Related: Observations on Comic Book Art: Part I, the folly of youth
Take Batman: Year One. First published in 1987, yet you could leaf through its pages and mistake it for something more recent. The story telling and art have aged well. The artwork may seem somewhat abstract, the ink work a bit odd, but it has a timeless quality to it. Except for a few details, you'll be hard pressed to pin it to a particular decade. The same could not be said of the Knightfall story arc, with artwork that is unmistakably 90s. Nothing wrong with this, but I suspect that 20 years from now Year One will still be reading Year One as the timeless origin story.
Batman: The Long Halloween has a very somber colour palette, lots of grey but just enough colour to remind us that this is a coloured comic. It enhances the story and complements the fact that this is a detective story.
Who hasn't read Watchmen and heard the numerous comments about the use of panels and so on? As for me, I'm fond of how visually it looks the way old pulp comics looked. To me there is a contrast between this style and the grim reality of a world on the edge of a nuclear holocaust. It reminds me that all too often superheroes are depicted fighting supervillians, these battles sometimes feel like they exist in a bubble, in isolation. In a nuclear war, could such extraordinary individuals survive when others would surely perish? The pessimist in me thinks not.

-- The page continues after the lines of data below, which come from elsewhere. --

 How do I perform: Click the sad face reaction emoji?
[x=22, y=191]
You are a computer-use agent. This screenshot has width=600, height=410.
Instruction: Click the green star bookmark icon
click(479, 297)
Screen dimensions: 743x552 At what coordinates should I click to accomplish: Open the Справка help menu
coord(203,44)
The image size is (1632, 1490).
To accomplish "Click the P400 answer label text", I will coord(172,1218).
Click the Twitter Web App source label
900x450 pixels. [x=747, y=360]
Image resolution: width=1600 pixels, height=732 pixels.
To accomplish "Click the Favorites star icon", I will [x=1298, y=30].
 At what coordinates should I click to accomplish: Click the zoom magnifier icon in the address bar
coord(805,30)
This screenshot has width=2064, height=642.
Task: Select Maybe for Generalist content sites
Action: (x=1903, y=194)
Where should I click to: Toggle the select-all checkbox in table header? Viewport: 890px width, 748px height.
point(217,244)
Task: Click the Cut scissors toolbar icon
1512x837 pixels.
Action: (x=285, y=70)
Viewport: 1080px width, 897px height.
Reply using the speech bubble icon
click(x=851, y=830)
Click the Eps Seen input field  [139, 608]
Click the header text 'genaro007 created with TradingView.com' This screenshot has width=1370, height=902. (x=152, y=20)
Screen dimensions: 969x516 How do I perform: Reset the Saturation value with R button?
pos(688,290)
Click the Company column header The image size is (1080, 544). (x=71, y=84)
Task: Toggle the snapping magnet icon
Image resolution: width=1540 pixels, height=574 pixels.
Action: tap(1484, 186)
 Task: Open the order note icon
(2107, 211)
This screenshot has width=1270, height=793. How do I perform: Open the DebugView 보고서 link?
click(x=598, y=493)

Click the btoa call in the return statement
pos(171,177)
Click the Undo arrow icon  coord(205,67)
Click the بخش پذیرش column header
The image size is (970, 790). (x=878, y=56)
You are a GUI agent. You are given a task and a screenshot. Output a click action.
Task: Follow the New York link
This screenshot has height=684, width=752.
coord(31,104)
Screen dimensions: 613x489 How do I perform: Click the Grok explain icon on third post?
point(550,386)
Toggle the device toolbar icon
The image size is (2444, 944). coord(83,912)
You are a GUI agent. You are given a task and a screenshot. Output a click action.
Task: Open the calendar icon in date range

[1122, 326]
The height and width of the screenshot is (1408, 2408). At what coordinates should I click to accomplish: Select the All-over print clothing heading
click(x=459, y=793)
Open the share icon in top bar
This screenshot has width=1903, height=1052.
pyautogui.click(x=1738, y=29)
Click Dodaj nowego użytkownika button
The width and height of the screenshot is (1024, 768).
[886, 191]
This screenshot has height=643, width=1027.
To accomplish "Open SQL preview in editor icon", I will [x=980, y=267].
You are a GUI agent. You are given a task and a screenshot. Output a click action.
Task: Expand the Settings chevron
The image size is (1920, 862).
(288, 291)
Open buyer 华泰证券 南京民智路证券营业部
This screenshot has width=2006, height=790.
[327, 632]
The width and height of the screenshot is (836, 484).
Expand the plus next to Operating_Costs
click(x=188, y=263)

The final comic I want to talk about is Invincible Iron Man. I enjoy Iron Man, the artwork is appropriate to this story where technology and scientific progress play such a big part. The art is beautifully detailed and coloured (achieved digitally to some extent) and emphasises realism, discarding over muscled supermen and outlandish designs for human body proportions and practical, believable tech (as far as you can be in a comic). It complements one of the underlying themes of the book: progress and technology. Iron Man himself is a product of technology, or at least a vision of technological marvels dreamt up by the writer and artist.
So, that's my little jot on comic art. Not the view of an expert, just someone who enjoys comics.
So, that's my little jot on comic art. Not the view of an expert, just someone who enjoys comics.